Graph-CoVis: GNN-based Multi-view Panorama Global Pose Estimation
This addresses camera pose estimation for 360° panoramas in real-world indoor environments, presenting an incremental extension from two-view to multi-view learning.
The paper tackles the problem of wide-baseline camera pose estimation from multiple 360° panoramas by introducing Graph-CoVis, a Graph Neural Network that jointly learns co-visible structure and global motion, and shows competitive performance to state-of-the-art approaches on the ZInD dataset.

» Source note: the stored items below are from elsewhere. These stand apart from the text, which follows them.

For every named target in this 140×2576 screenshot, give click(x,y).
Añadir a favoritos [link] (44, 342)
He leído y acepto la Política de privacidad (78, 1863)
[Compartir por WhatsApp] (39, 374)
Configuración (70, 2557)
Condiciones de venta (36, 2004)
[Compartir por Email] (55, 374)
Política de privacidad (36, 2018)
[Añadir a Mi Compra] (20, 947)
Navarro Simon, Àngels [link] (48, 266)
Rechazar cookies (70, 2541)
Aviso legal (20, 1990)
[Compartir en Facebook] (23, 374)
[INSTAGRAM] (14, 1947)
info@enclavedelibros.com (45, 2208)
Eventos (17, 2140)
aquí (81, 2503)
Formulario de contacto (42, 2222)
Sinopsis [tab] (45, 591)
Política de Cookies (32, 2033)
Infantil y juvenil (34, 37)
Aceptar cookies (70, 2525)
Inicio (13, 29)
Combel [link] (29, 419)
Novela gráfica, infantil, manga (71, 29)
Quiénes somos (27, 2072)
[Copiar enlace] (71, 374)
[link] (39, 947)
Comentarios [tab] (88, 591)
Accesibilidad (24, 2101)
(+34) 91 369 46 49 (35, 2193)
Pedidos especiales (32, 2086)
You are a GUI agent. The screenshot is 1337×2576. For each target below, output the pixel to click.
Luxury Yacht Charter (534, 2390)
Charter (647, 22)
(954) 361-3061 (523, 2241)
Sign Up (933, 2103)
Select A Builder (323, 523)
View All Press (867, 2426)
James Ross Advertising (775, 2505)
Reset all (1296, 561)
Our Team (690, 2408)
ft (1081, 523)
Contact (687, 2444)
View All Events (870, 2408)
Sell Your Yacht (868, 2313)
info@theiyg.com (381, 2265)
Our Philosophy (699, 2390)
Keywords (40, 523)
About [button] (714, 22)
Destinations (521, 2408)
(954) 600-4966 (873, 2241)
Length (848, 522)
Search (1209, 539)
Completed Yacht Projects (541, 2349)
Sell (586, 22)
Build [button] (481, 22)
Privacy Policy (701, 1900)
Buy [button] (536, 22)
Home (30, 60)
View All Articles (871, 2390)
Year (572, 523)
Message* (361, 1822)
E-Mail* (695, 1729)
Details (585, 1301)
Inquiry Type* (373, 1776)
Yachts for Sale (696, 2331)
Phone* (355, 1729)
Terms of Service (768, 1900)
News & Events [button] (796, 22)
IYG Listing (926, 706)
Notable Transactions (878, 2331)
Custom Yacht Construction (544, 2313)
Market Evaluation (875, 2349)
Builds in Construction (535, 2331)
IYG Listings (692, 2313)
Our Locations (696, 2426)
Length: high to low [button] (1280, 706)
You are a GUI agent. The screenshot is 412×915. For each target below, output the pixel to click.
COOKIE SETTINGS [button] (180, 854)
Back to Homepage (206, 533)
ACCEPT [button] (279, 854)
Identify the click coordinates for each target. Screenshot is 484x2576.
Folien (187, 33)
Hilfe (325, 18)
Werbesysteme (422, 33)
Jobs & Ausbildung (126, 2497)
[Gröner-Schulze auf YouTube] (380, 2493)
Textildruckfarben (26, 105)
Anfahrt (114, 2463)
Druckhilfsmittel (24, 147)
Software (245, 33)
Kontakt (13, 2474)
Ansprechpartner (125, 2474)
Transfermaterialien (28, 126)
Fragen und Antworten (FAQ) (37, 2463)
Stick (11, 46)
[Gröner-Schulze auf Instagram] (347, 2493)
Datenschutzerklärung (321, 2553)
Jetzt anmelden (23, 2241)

In this paper, we address the problem of wide-baseline camera pose estimation from a group of 360$^\circ$ panoramas under upright-camera assumption. Recent work has demonstrated the merit of deep-learning for end-to-end direct relative pose regression in 360$^\circ$ panorama pairs [11]. To exploit the benefits of multi-view logic in a learning-based framework, we introduce Graph-CoVis, which non-trivially extends CoVisPose [11] from relative two-view to global multi-view spherical camera pose estimation. Graph-CoVis is a novel Graph Neural Network based architecture that jointly learns the co-visible structure and global motion in an end-to-end and fully-supervised approach. Using the ZInD [4] dataset, which features real homes presenting wide-baselines, occlusion, and limited visual overlap, we show that our model performs competitively to state-of-the-art approaches.